Andrea Zanzotto è uno dei grandi poeti italiani. Oggi ha 88 anni. E ha raccontato la sua avventura umana e culturale in un libro intervista con Marzio Breda (In questo progresso scorsoio, Garzanti, 13 euro). In questa pagina Zanzotto rivanga i primordi del suo essere poeta.
La mia prima parola è stata, presumibilmente, quella di tutti: un vagito. Dopo il quale, da una sillaba all’altra e da un gesto all’altro, capita che ogni bambino collaudi la realtà sulla sua stessa voce e notifichi la propria esistenza secondo l’universale idioma condiviso da tutti i piccoli d’uomo, a prescindere da differenziazioni di lingua o di appartenenza etnica e geografica? A proposito di questo, Lacan sosteneva addirittura come un vagito si ponga in sintonia con tutti i vagiti del mondo e faccia anzi “sistema” con essi: valutato in questa prospettiva, un vagito risulta costituire un segno di richiamo in quanto il suo effettivo o mancato verificarsi decide della presenza o dell’assenza di una madre. È un appello articolato nel medesimo modo da tutti i cuccioli umani del pianeta, ciò che almeno in questo ci affratella, e che esprime il “piacere” che l’essere ha di essere, nel momento in cui si apre alla vita: una sorta di “piacere del principio” che sta al di qua del “principio di piacere” di freudiana memoria.
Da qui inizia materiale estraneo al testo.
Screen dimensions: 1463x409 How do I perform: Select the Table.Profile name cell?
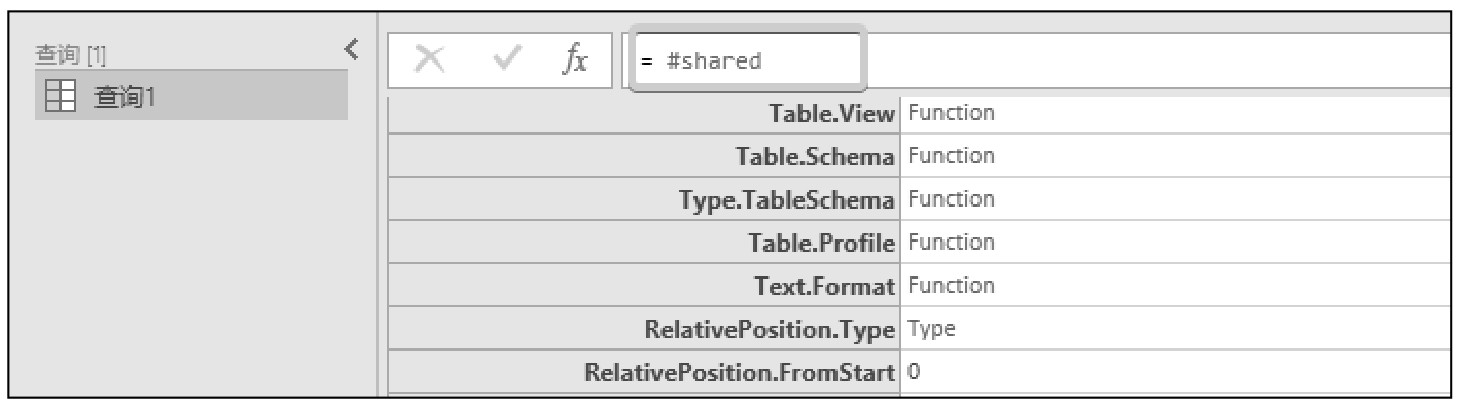click(x=644, y=243)
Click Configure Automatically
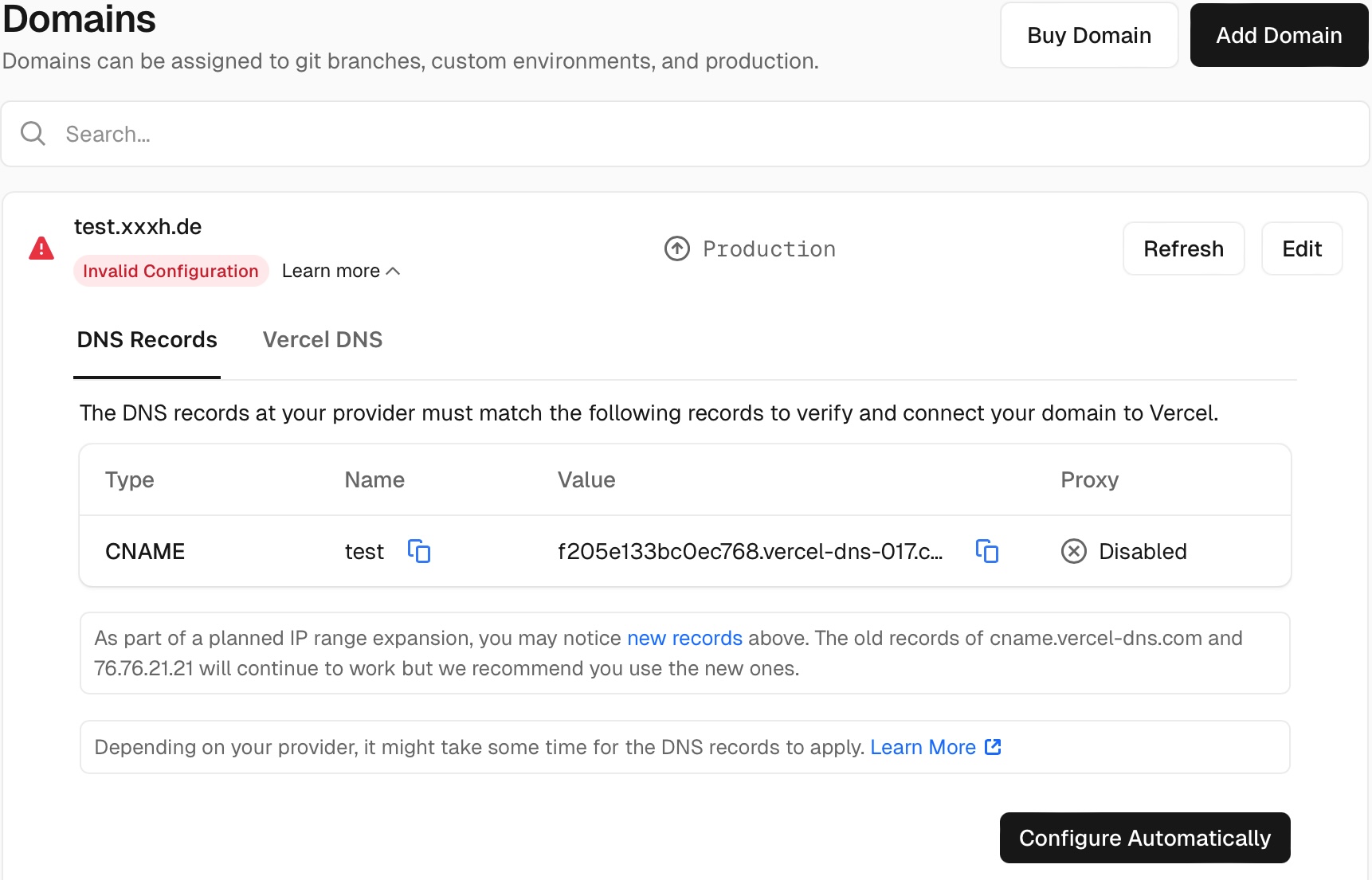The width and height of the screenshot is (1372, 880). point(1144,838)
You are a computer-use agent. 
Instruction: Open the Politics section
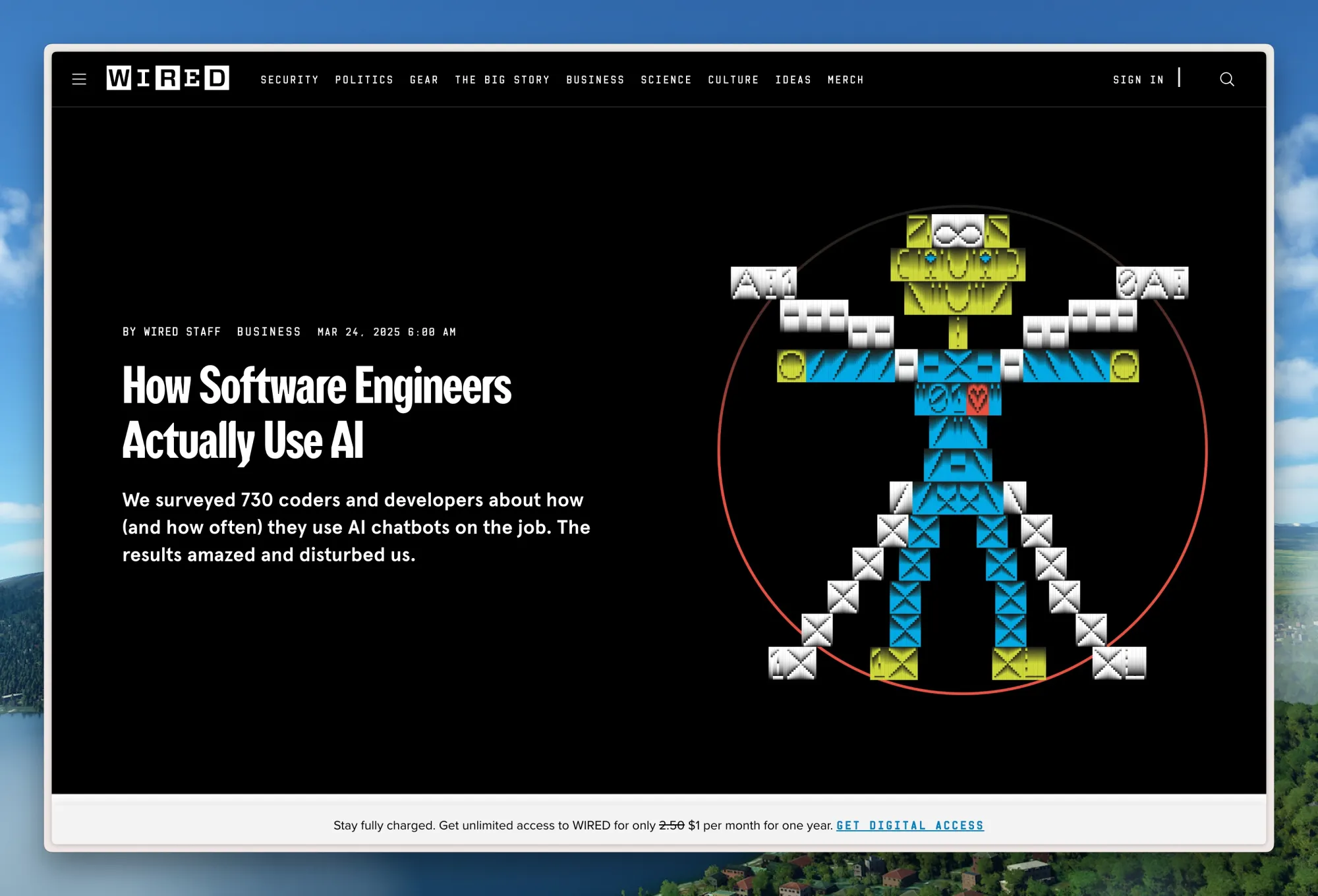[x=364, y=80]
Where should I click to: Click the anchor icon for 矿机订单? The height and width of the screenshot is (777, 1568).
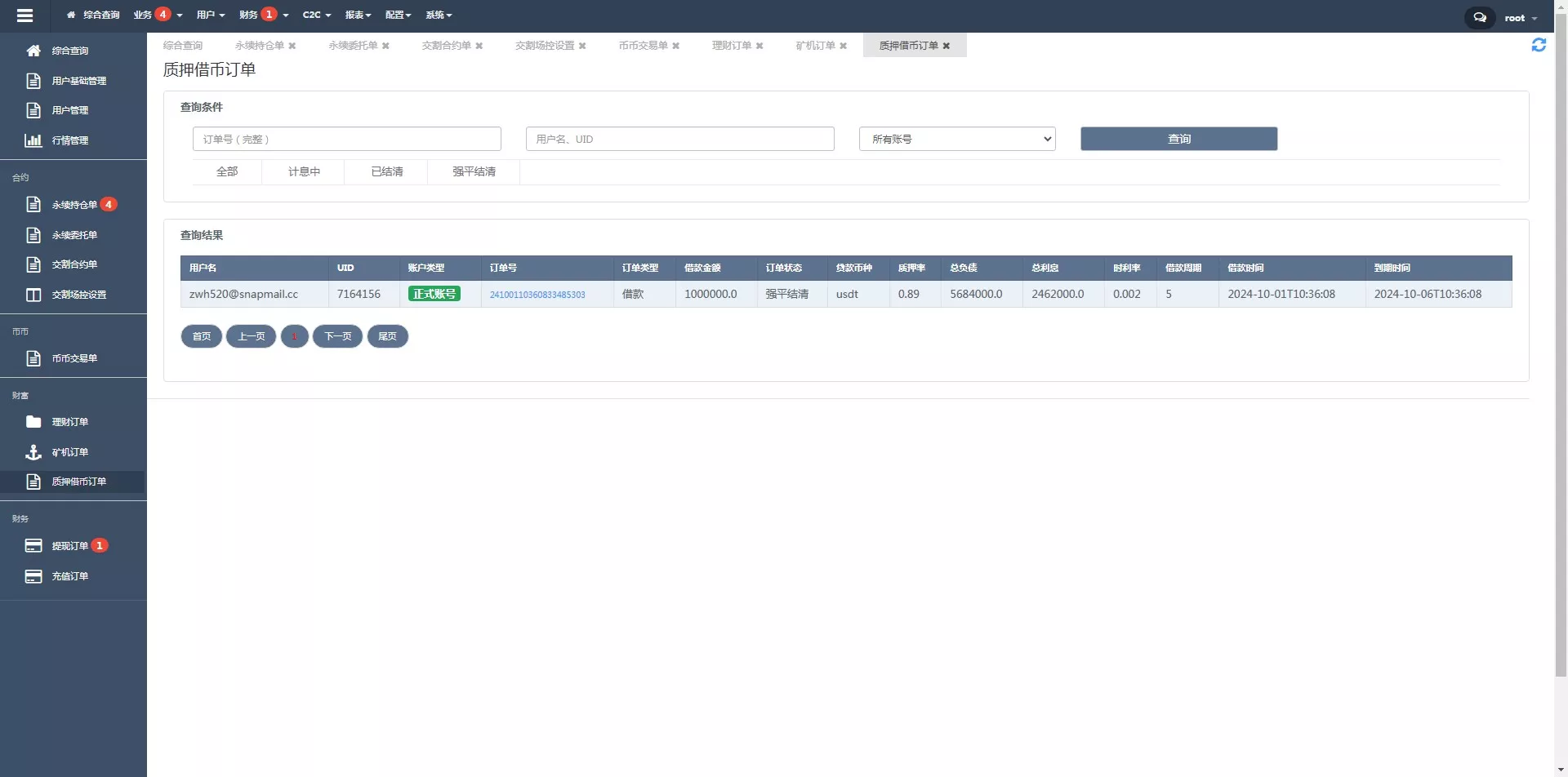(x=33, y=452)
Ed è esattamente da qui – dall’albuminosa atmosfera fatta di voci, di nenie cantilenanti di madri e balie, di ipnotiche alternanze di armonie, ritmi e suoni del mio “nido” nella Cal Santa a Pieve di Soligo – che ha preso forma in me la più remota, e certo rarefatta e inconsapevole, idea di poesia di cui conservi ricordo?